Hasil analisis statistik uji t (Tabel 1) menunjukkan jumlah ANR pada tanaman kacang tanah sistem tanam monokultur pada vase vegetatif tidak berbeda nyata jika dibandingkan dengan tanaman kacang tanah sistem tumpangsari pada kawasan perkebunan kelapa sawit TBM 3. Sama halnya dengan tanaman kedelai dan sorgum. Tetapi untuk tanaman jagung jumlah ANR sistem tumpangsari (1,89 µmol NO2-/gr/jam) nyata lebih rendah jika dibandingkan dengan tanaman monokultur jagung (3,60 µmol NO2-/gr/jam). Tanaman padi jumlah ANR pada sistem tanam tumpangsari lebih tinggi (12,87 µmol NO2-/gr/jam) daripada tanaman mookulturnya 3,21 µmol NO2-/gr/jam). Tabel 1. Rata-rata aktivitas nitrat reduktase tanaman sela dalam mikromol

NO2/gr/jam pada vase vegetatif maksimum.

Tanaman Jumlah ANR

Monokultur Tumpangsari Kacang tanah 0,24 a 0,34 a Kedelai 0,62 a 0,51 a Sorgum 2,97 a 2,45 a Jagung 3,60 a 1,89 b Padi 3,21 b 12,87 a

Keterangan: rerata dalam satu baris yang diikuti oleh huruf sama tidak berbeda nyata menurut uji LSD (p ≤ 0,05)
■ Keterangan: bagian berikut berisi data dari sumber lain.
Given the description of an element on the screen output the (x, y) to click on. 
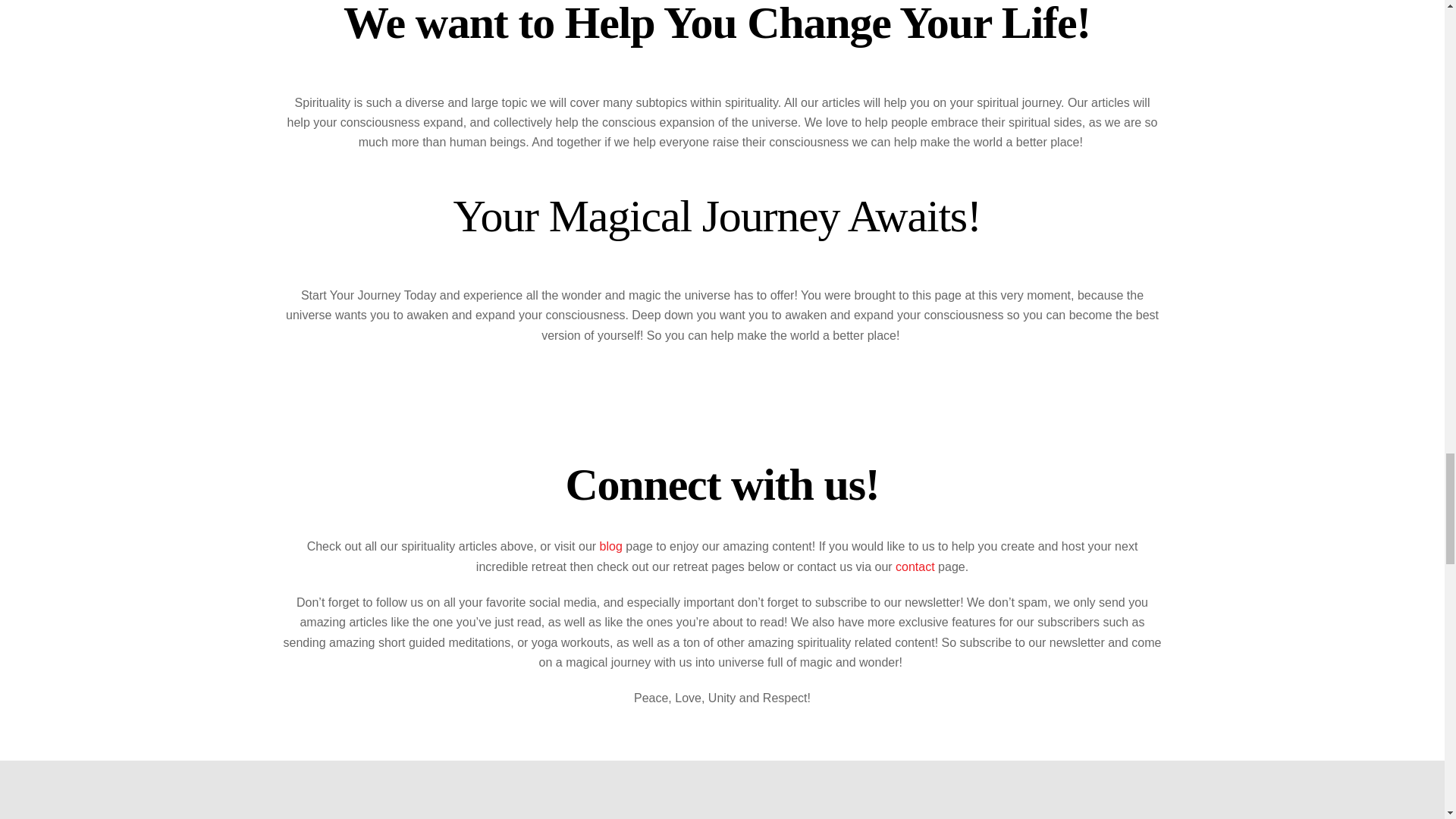
blog (611, 545)
Given the description of an element on the screen output the (x, y) to click on. 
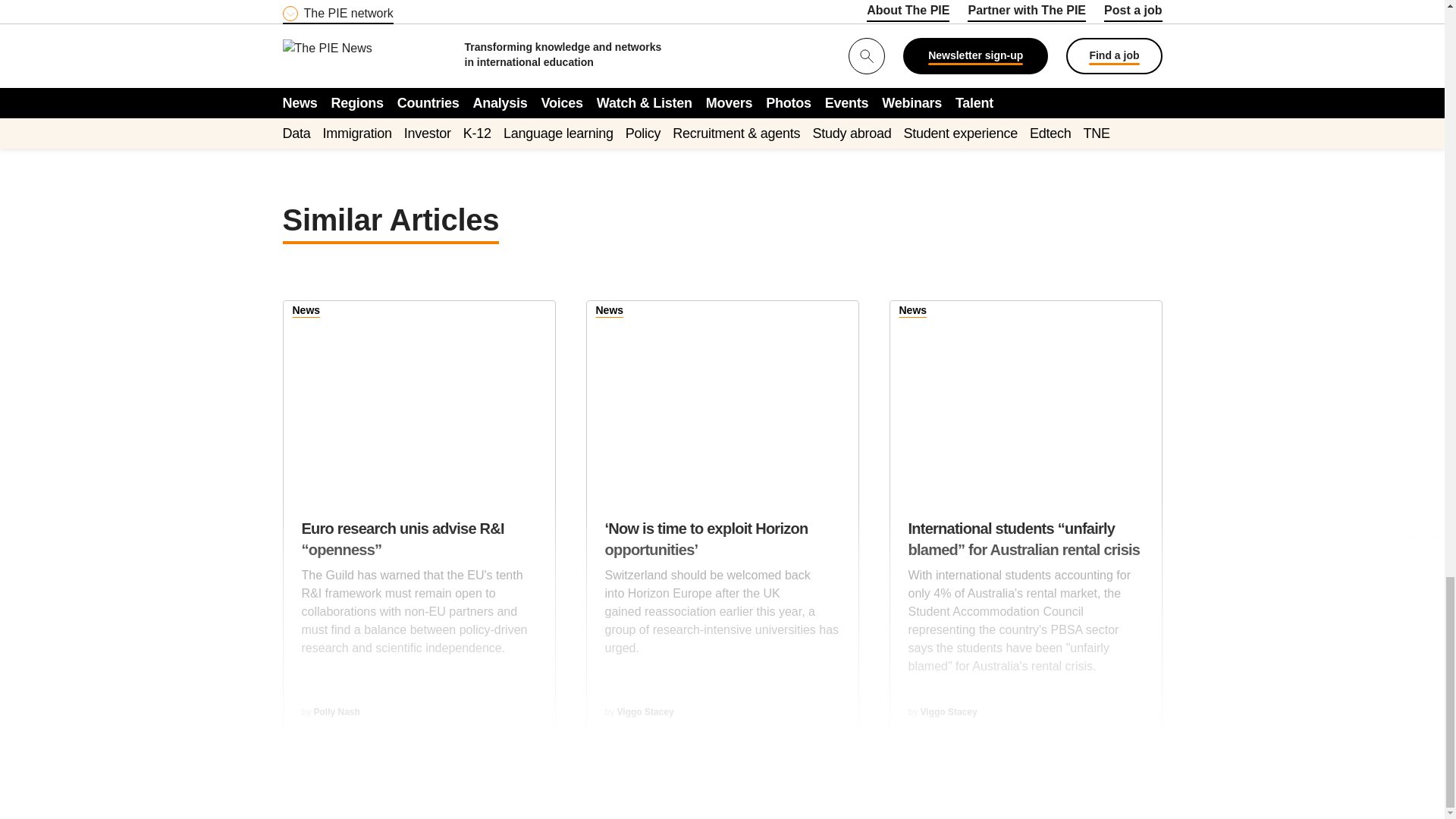
View all News articles (306, 312)
View all News articles (912, 312)
View all News articles (609, 312)
Given the description of an element on the screen output the (x, y) to click on. 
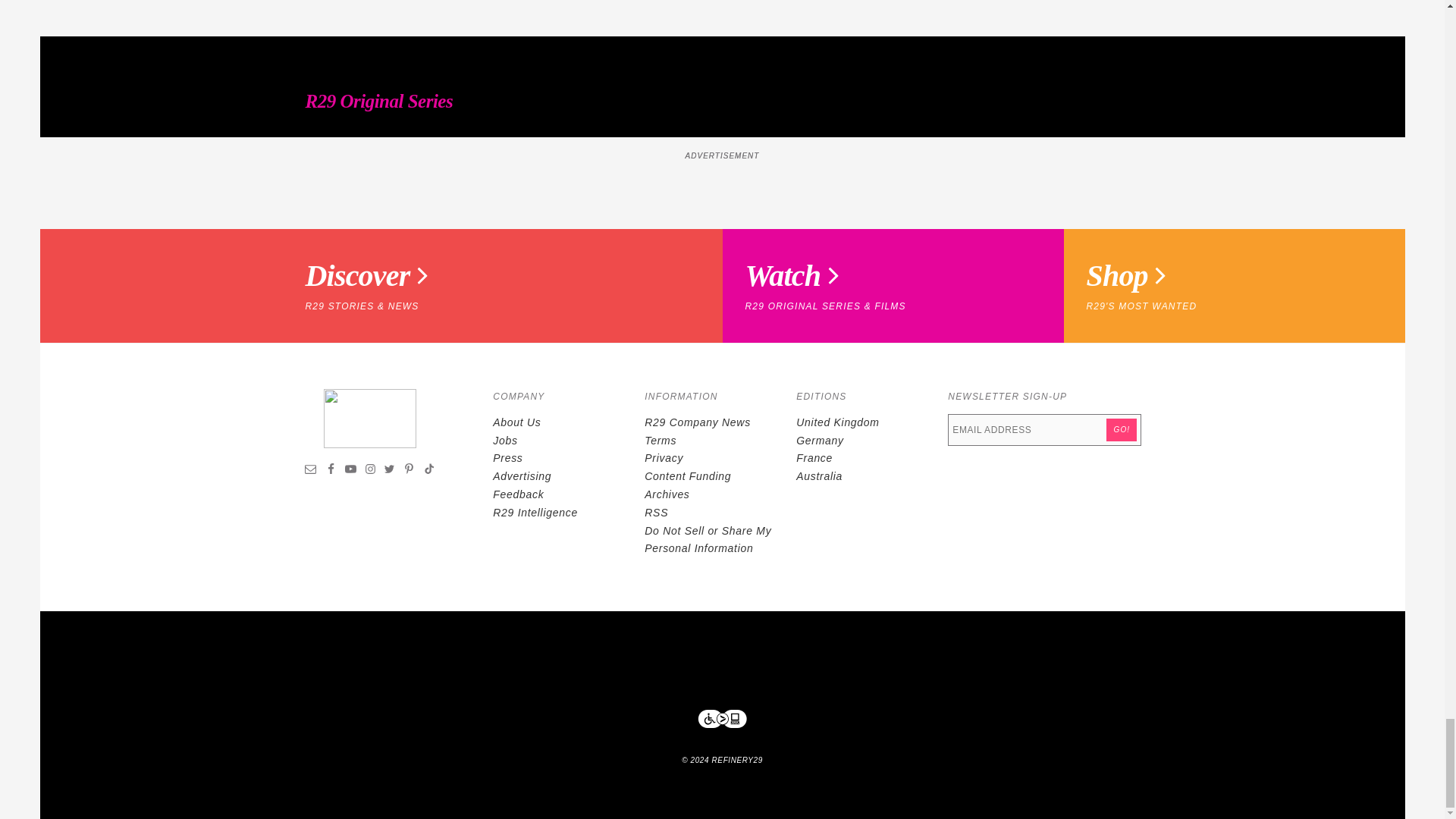
Visit Refinery29 on Instagram (370, 470)
Sign up for newsletters (310, 470)
Visit Refinery29 on Pinterest (408, 470)
Visit Refinery29 on Facebook (331, 470)
Visit Refinery29 on Twitter (389, 470)
Visit Refinery29 on YouTube (350, 470)
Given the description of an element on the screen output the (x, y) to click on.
Nilai ANR yang rendah menyebabkan jumlah nitrit yang akan diubah menjadi amonium sedikit. Jika amonium yang dihasilkan sedikit maka secara

otomatis akan terjadi penurunan kadar asam amino yang dibentuk. Penurunan tersebut berpengaruh terhadap kadar protein yang dihasilkan. Tabel 2. Kandungan klorofil a dan klorofil b (mg/g) beberapa tanaman sela pada

fase vegetatif maksimum sistem monokultur dan tumpangsari pada kawasan perkebunan kelapa sawit TBM 3.

Tanaman Klorofil a Klorofil b

Monokultur Tumpangsari Monokultur Tumpangsari

Kacang tanah 0,40 a 0,38 a 0,54 a 0,44 a

Kedelai 0,31 a 0,35 a 0,22 a 0,36 a

Sorgum 0,35 a 0,23 a 0,28 a 0,16 a

Jagung 0,46 a 0,35 a 0,58 a 0,33 a

Padi 0,30 a 0,37 a 0,28 a 0,36 a

Keterangan: rerata dalam satu baris yang diikuti oleh huruf sama tidak berbeda

nyata menurut uji LSD (p ≤ 0,05)

Tabel 3. Kandungan klorofil total (mg/g) dan rasio klorofil a/b beberapa tanaman sela pada fase vegetatif maksimum sistem monokultur dan tumpangsari pada kawasan perkebunan kelapa sawit TBM 3.

Tanaman Klorofil total Klorofil b/a

Monokultur Tumpangsari Monokultur Tumpangsari

Kacang tanah 0,93 a 0,83 a 1,34 a 1,14 a

Kedelai 0,53 a 0,72 a 0,70 a 1,00 a

Sorgum 0,63 a 0,38 a 0,80 a 0,70 a

Jagung 1,03 a 0,68 a 1,26 a 0,94 a

Padi 0,59 a 0,73 a 0,93 a 0,97 a

Keterangan: rerata dalam satu baris yang diikuti oleh huruf sama tidak berbeda nyata

menurut uji LSD (p ≤ 0,05)

Kandungan klorofil a dan b (Tabel 2.) pada semua jenis tanaman sela (kacang tanah, kedelai, sorgum, jagung dan padi) tidak berbeda nyata antara tanaman monokultur tanaman sela dan pada sistem tumpangsari di kawasan perkebunan kelapa sawit TBM 3. Begitu pula klorofil total dan rasio klorofil b/a pada semua tanaman sela tidak berbeda nyata antara sistem tumpangsari dan monokulturnya.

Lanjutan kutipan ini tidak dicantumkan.